> _PASSAGE_:
*** Block opens ***

Lindesay edged forward on his path, looking at and comparing the two scenes, before coming to a halt.   The photo in his hand, it seemed, must have been taken somewhere around where he stood. With his thumbs and forefingers, he made a rectangle and mimicked framing the view that once might have been seen through a camera. After some “zooming in and out” and careful comparison with the photo, he was sure he had found the exact place he was looking for. Taking a deep breath, he raised his camera and clicked the shutter. Now, Lindesay had two photos of the same view of the Great Wall, but 80 years apart.

 “This is ‘re-photography,’ ” Lindesay explained. “It links the past and the present with two pictures.”

Lindesay, 50, of Great Britain, was busy preparing his “Great Wall Revisited: How the Great Wall Has Changed” exhibition when this article was being written. Scheduled to open on January 5, 2007, in the Capital Museum of Beijing, the exhibition features 72 pairs of “then” and “now” photos of the Great Wall, with some representing intervals of more than 100 years.

The disappearing Great Wall

 In 1982, Lindesay bought a globe from National Geographic Society in Washington D.C. He was thrilled to find the jagged line that indicated the Great Wall as the only man-made structure marked on it. But 22 years later, when he revisited the Society in 2004 and bought another globe to keep up with political changes that had taken place worldwide, he was saddened to find that the Wall had been deleted. Sadly, this symbolized a certain reality.

*** Block closes ***

> _DATA SHOWN_:
*** Block opens ***

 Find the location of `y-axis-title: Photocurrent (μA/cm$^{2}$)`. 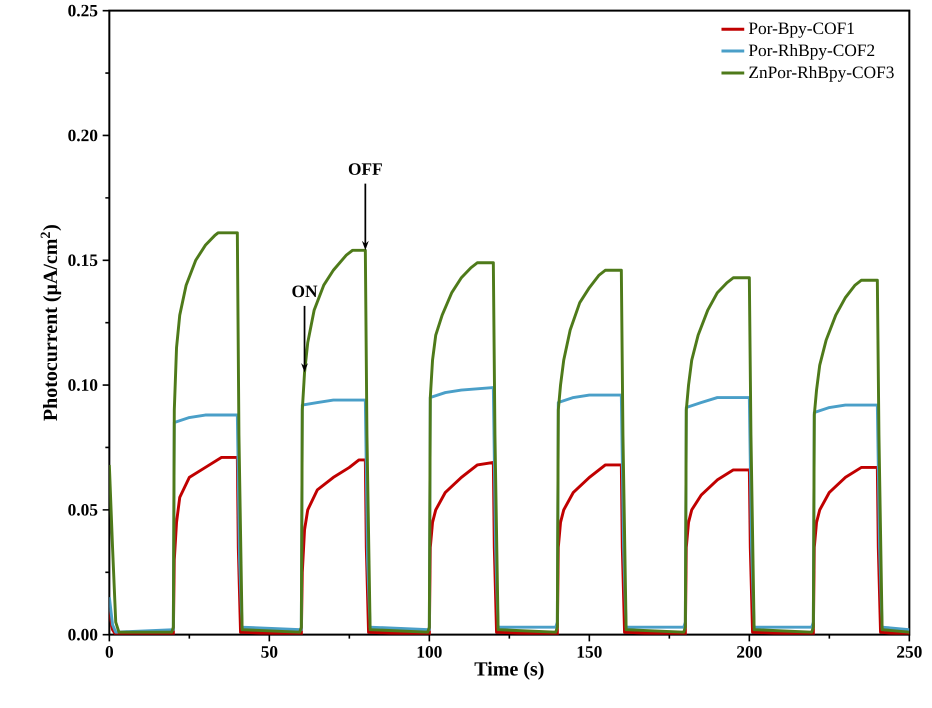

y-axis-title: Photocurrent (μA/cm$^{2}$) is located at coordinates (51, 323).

*** Block closes ***
*** Block opens ***

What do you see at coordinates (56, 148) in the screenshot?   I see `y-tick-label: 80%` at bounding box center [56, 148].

*** Block closes ***

> _DIRECTIONS_:
• a. List every calendar year mentioned in the passage about Lindesay and the Great Wall.
• b. In the passage about Lindesay and the Great Wall, how many pairs of "then" and "now" photos does the exhibition feature?
• c. Write the next part of the passage about Lindesay and the Great Wall, picking up after its final sentence.
None of the items above is needed for what follows.

> _EXERCISE RESPONSES_:
• a. 1982, 2004, 2007

• b. 72 pairs.

• c.
Among the collections displayed at the Capital Museum exhibition, one pair of photos, the older taken in 1948, documents the disappearance of the “Sister Towers,” two watchtowers that once stood side by side at Gubeikou, a rare and perhaps unique architectural arrangement along the Great Wall.

On one of his re-photography journeys, Lindesay visited a farmer in his late 70s who has long lived only 200 metres away from where the Sister Towers once stood. Lindesay learned from the farmer that the towers had been bombed by the Japanese in the 1930s. Decades later, when People’s Liberation Army troops were building a railway down in the valley, they took away bricks from the towers to build shelters. After the troops left, the villagers salvaged the bricks to build yard walls for themselves. All that remains is a hint of what once stood there, little more than a mound of bricks and stones.

“The ill-fate of the Sister Towers is just one of the examples showing that the Great Wall cries for protection,” Lindesay said. “Re-photography such as I have done comes in time to preserve it, for people of today and for people of future generations.”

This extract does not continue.